On a cold and cloudy Friday, here are some things going on:
From National Review, the executive director of Oklahoma City Black Lives Matter faces 25 charges for allegedly spending donated money on shopping, vacations and six properties. (If true, this would show that "BLM" stands for "buy large mansions".)
From FrontpageMag, high school students in San Jose, California form a "human swastika" on their football field.
From Townhall, CNN commentator Scott Jennings gives a Democratic guest a history lesson on the suppression of voting rights.
From The Washington Free Beacon, yes, congresscritter Ilhan Omar (D-Min) did what she's been accused of doing.
From The Federalist, President Trump should model immigration policy after those of the 1920s, because they worked.
From American Thinker, has Kenosha, Wisconsin self-defense shooter Kyle Rittenhouse found a happy ending?
From NewsBusters, ICE Director Todd Lyons explains how to keep ICE agents out of your neighborhood.
From Canada Free Press, Trump's version of the Monroe Doctrine becomes active in Latin America.
From TeleSUR, Cuba doesn't approve of the U.S. seizing a Venezuelan oil tanker.
From TCW Defending Freedom, TCWDF asks its reader to help find non-woke churches this Christmas.
From Snouts in the Trough, be astonished for U.S. President Trump's success, while weeping for the U.K.'s future.
From EuroNews, three years after being accused of money laundering and corruption, former europarliamentcritter Eva Kaili still hasn't been put on trial. (What is this "right to a speedy trial" you speak of?)
From Free West Media, the modern versions of The Camp of the Saints.
From ReMix, police arrest a 15-year-old Iraqi migrant after he allegedly stabbed a teenager near the Christmas market in Herford, Germany. (If you read German, read the story at Bild and Radio Herford.)
From Balkan Insight, Albania's Constitutional Court temporarily restores Deputy Prime Minister Belinda Balluku to her duties.
From The North Africa Post, the UAE plans to make a major investment for renewable energies in the Moroccan region of Sahara.
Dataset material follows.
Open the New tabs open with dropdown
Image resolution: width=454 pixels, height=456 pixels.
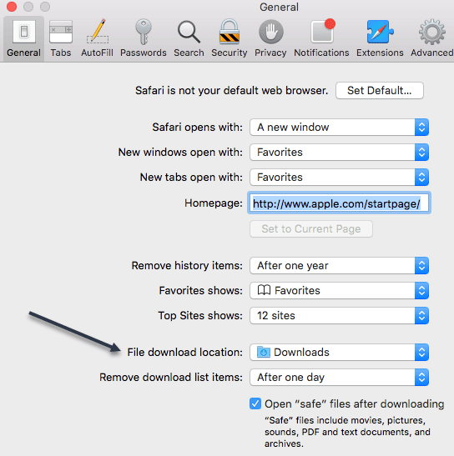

From The New Arab, more women are seated in the Iraqi parliament, but struggle to exert any influence.
From Iran International, an Iranian nuclear scientist is executed after confessing, only from severe torture and threats to his mother.
From EU Today, at last, some European countries are pushing back against the infantilization of Muslim girls.
From India Today, Chief Minister Himanta Biswa Sarma of the Indian state of Assam claims that other communities will not "survive" if the state's Muslim population exceeds 50 percent.
From The Times Of Israel, video footage shows six Israeli hostages observing Hanukkah in December 2023, eight months before they were executed.
From Allah's Willing Executioners, Muslims in Germany cheer that the country allegedly belongs to them. (If you read German, read the story at Philosophia Perennis. The last five links come via The Religion Of Peace.)
From Gatestone Institute, the E.U. has a plan to read all of your messages.
From The Daily Signal, Governor Tim Walz (D), the aforementioned Ilhan Omar, and the billion-dollar fraud scandal in Minnesota.
From The American Conservative, the brain drain in the U.K.
From The Western Journal, the Department of Justice sues four states for allegedly violating election law.
From BizPac Review, the Senate's "blue slip" tradition blocks another highly qualified conservative from becoming a U.S. attorney.
From the Daily Caller, how the late Jeffrey Epstein used the Ivy League to white wash his reputation.
From the New York Post, a raccoon who broke into a liquor store, ransacked the place, and got drunk has had other misadventures, and lived.
From Breitbart, more about one European country, Austria, banning head scarves in schools.
From Newsmax, White House Chief of Staff Susie Wiles earns a spot on the Forbes list of the World's Most Powerful Women.
And from SFGate, a"spectacular" phenomenon is seen on the Farallon Islands, 30 miles west of San Francisco.